§ **Text excerpt**:
>> Start

An important feature of the above MPVC algorithm, compared with conventional methods of analysis, is that it does not make any a priori assumptions with regards to the signal shape, for example, whether a plateau feature is present or not. Rather, it looks for similarities between the measured data sets, relative to R and based on the classifiers used. A large number of similar traces will thus produce regions of high point density in the (ΔX, θ, hr) representation, which can then be clustered and processed for further analysis.

Notably, MPVC does not provide the physical interpretation. It is partly for this reason that we chose both complex simulated data and well-characterized experimental system, where the interpretation is (largely) known, as a benchmark for MPVC here. The former allows for detailed characterization of the classification results (misclassification, especially where there are multiple groups), while the latter facilitates the physical interpretation of the clusters.

Finally, we note that by using a common reference vector we avoid having to compute the pairwise distance matrix for all I(s) traces to determine similarity between traces. This effectively reduces the dimensionality of the data and is a significant advantage for large data sets (as for the ODT data with 70,000 traces, see below).

In the three-dimensional (ΔX, θm, hr,m) representation, a range of different clustering algorithms can be applied to group the data, including k-means and k-medoids clustering, distribution- or density-based algorithms35, Gaussian mixture models or neural networks36,37. A flow chart of the MPVC is provided in Fig. 1d. In the present work, we first use a distribution-based approach to illustrate the contribution of each parameter, and then employ three-dimensional Gustafson–Kessel fuzzy clustering in the second part of the paper38.

>> End

§ **Data rows**:
>> Start

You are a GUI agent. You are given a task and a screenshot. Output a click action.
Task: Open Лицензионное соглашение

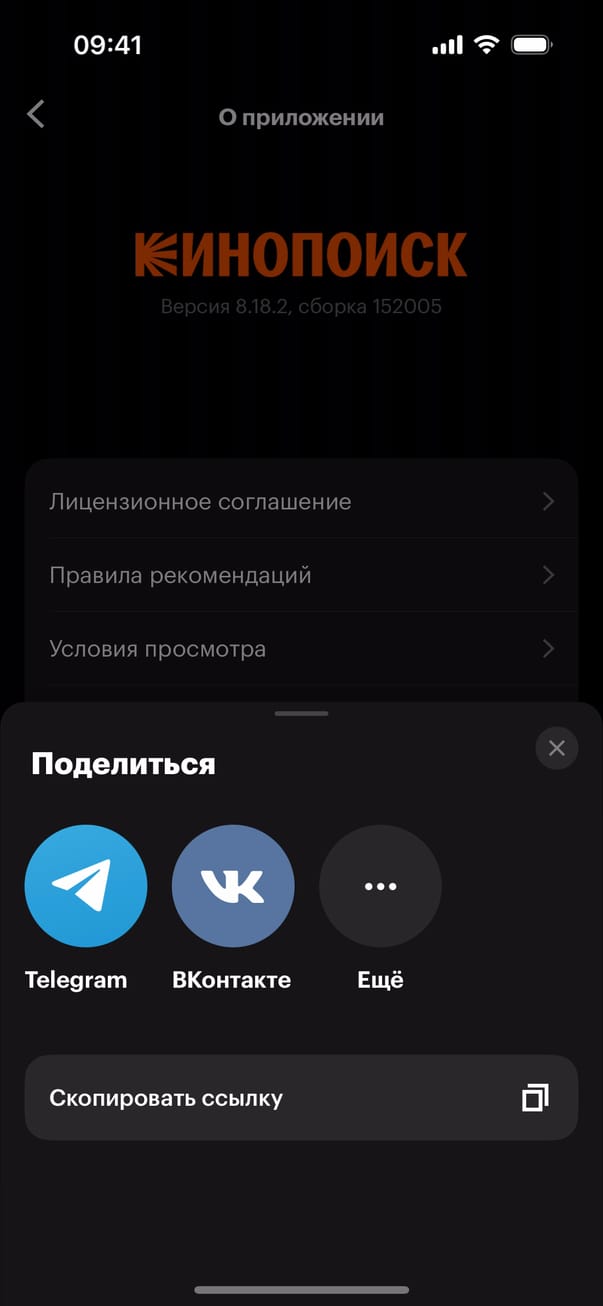pyautogui.click(x=301, y=501)
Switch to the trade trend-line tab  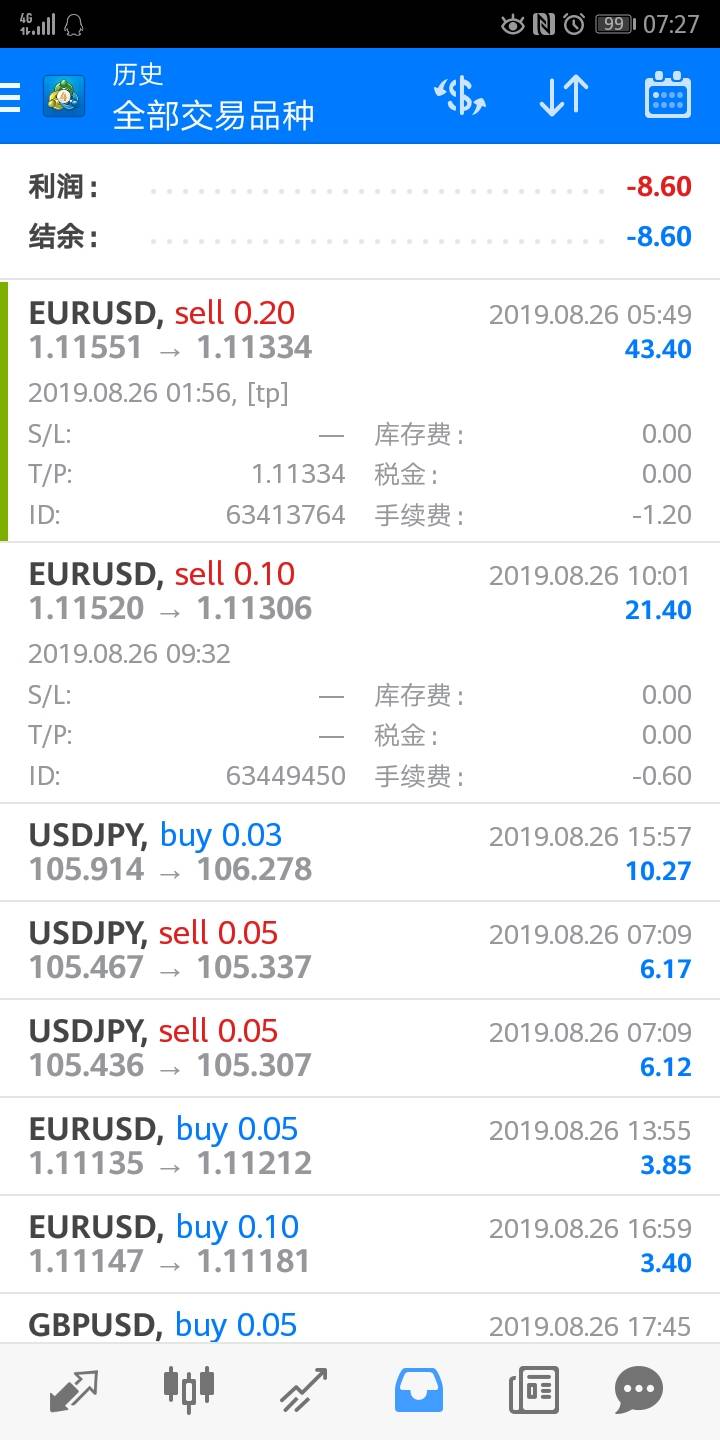pyautogui.click(x=304, y=1390)
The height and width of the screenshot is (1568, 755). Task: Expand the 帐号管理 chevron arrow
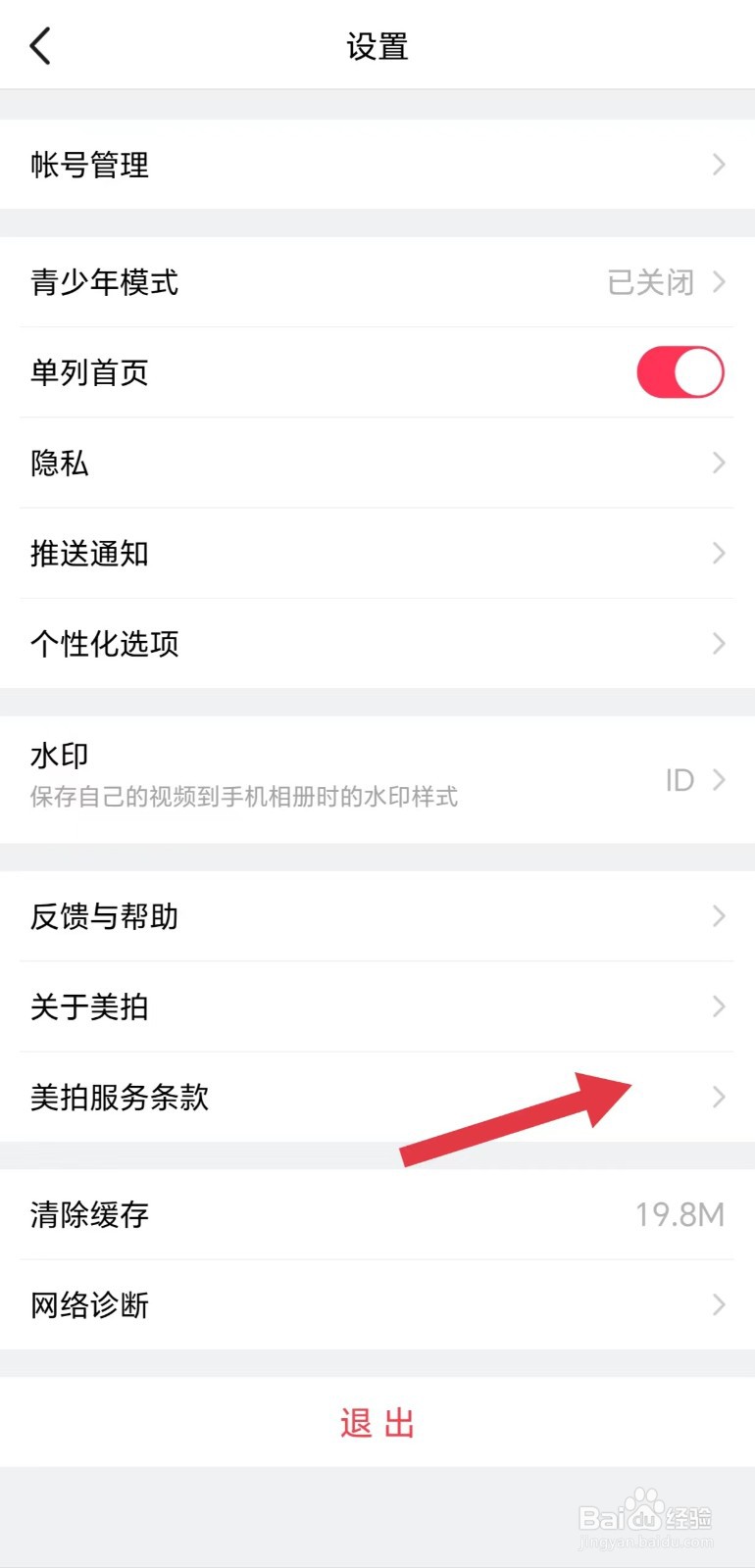click(x=719, y=165)
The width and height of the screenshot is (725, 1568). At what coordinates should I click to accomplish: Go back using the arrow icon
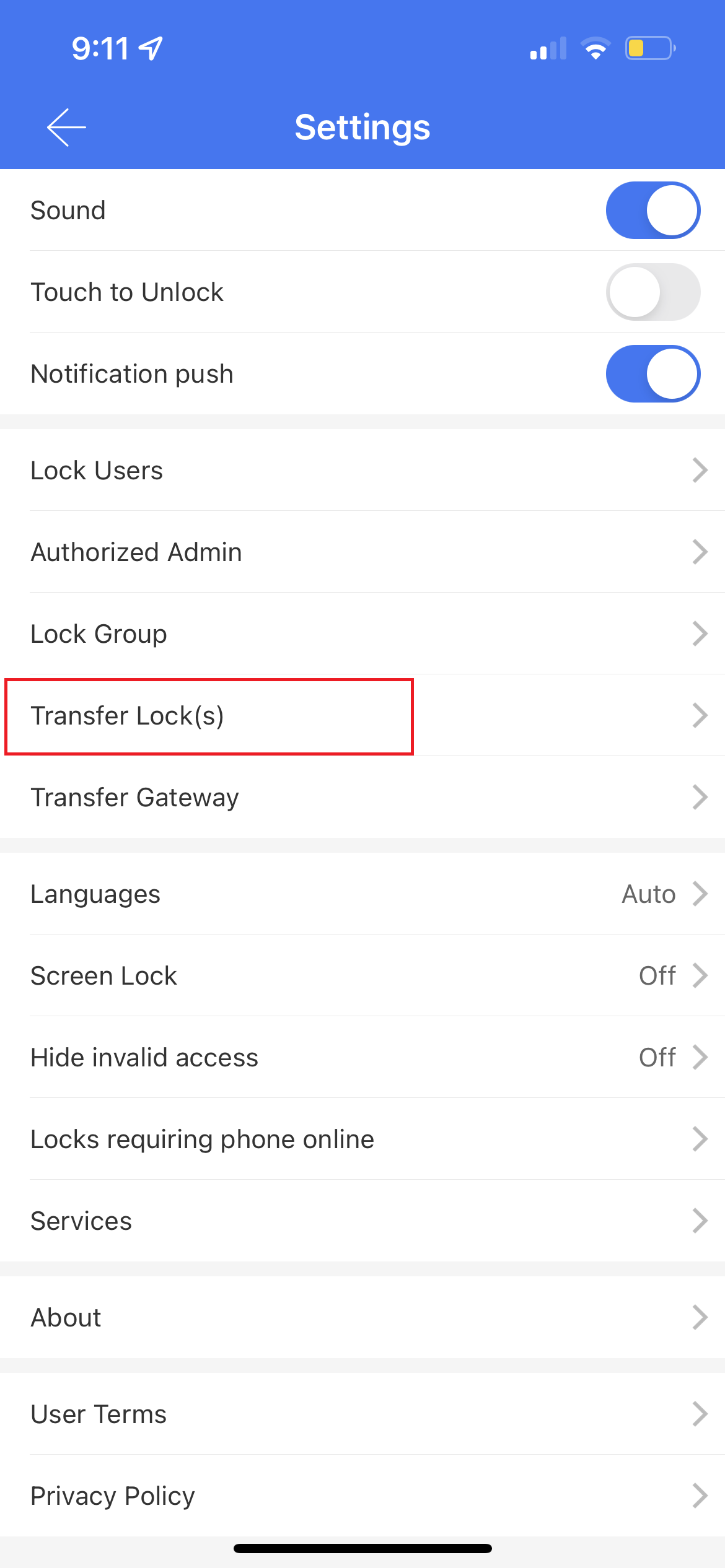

>> End

§ **Your task**: In the MPVC excerpt above, list every clustering approach named in the sentence that begins "In the three-dimensional" as one that can be applied to group the data.

§ **Expected answer**:
- k-means clustering
- k-medoids clustering
- distribution-based algorithms
- density-based algorithms
- Gaussian mixture models
- neural networks